O conceito de empresa, como instituição, justifica e fundamenta a estabilidade. Como um conjunto de bens materiais, morais e pessoais a serviço de uma finalidade econômico-social, na empresa existe um vínculo social entre todos aqueles que nela colaboram. Quando o empregado ingressa na empresa, além das suas obrigações, estritamente contratuais, ele assume o encargo de colaborar nos seus fins. Ele não executa determinado serviço como se este fosse em si mesmo. Ele se desempenha daquele serviço porque ele é útil e necessário ao fim a que se destina à própria empresa. O limpador, por exemplo, não varre os escritórios de uma empresa só porque seus assoalhos devam estar limpos, mas também porque, sem aquela limpeza, a empresa não poderia funcionar, ou seja, atingir sua finalidade econômico-social. Dessa forma se explica a comunhão de cada empregado com a ideia finalista, ou seja, com o bem comum da empresa. Como um colaborador da empresa, um artífice do seu bem comum, o empregado com ela se identifica. Se aquela é uma organização permanente, este como seu colaborador deve ter garantia a sua permanência no

emprego, porque dela faz parte integrante (apud MESQUITA, 1950, p. 10).

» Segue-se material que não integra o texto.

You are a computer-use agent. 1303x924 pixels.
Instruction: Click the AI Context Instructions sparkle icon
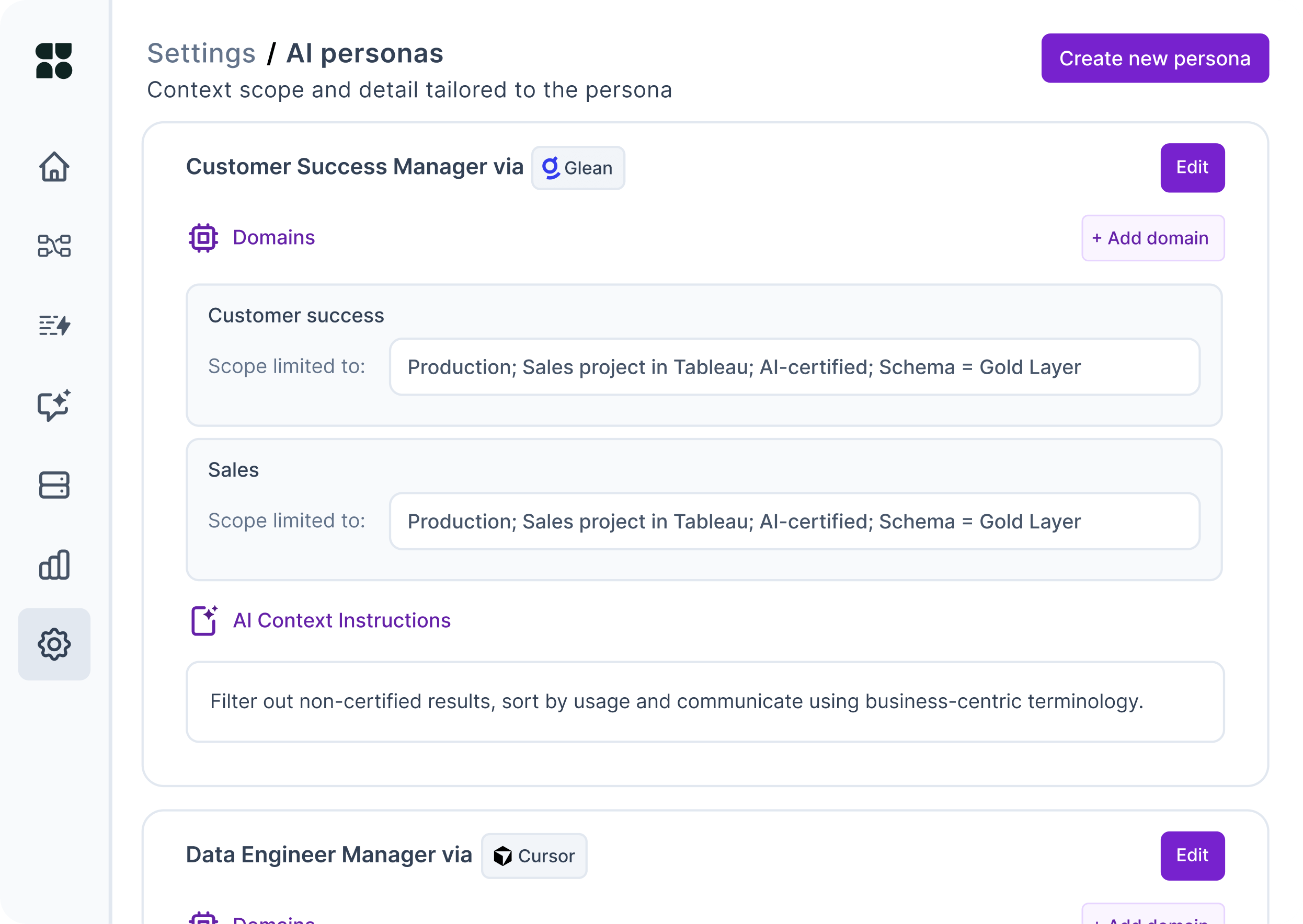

A obra de Mesquita édestacada por Magano (1993, p. 26) como referência de que a relação de emprego, além do seu aspecto contratual, assume uma feição institucional diante do aspecto integrativo do empregado e do empregador na comunidade econômica, a empresa, constituindo uma relação de pessoas, não de trabalho por objeto correspondente, a contraprestação, mas de colaboração econômico-social entre os membros desse vínculo interindividual e intersocial. O próprio Magano (1993, p. 29), que é adepto da teoria contratualista, confessa que não faz oposição à teoria institucional, desde que esta teoria seja entendida como uma explicação complementar à teoria contratual.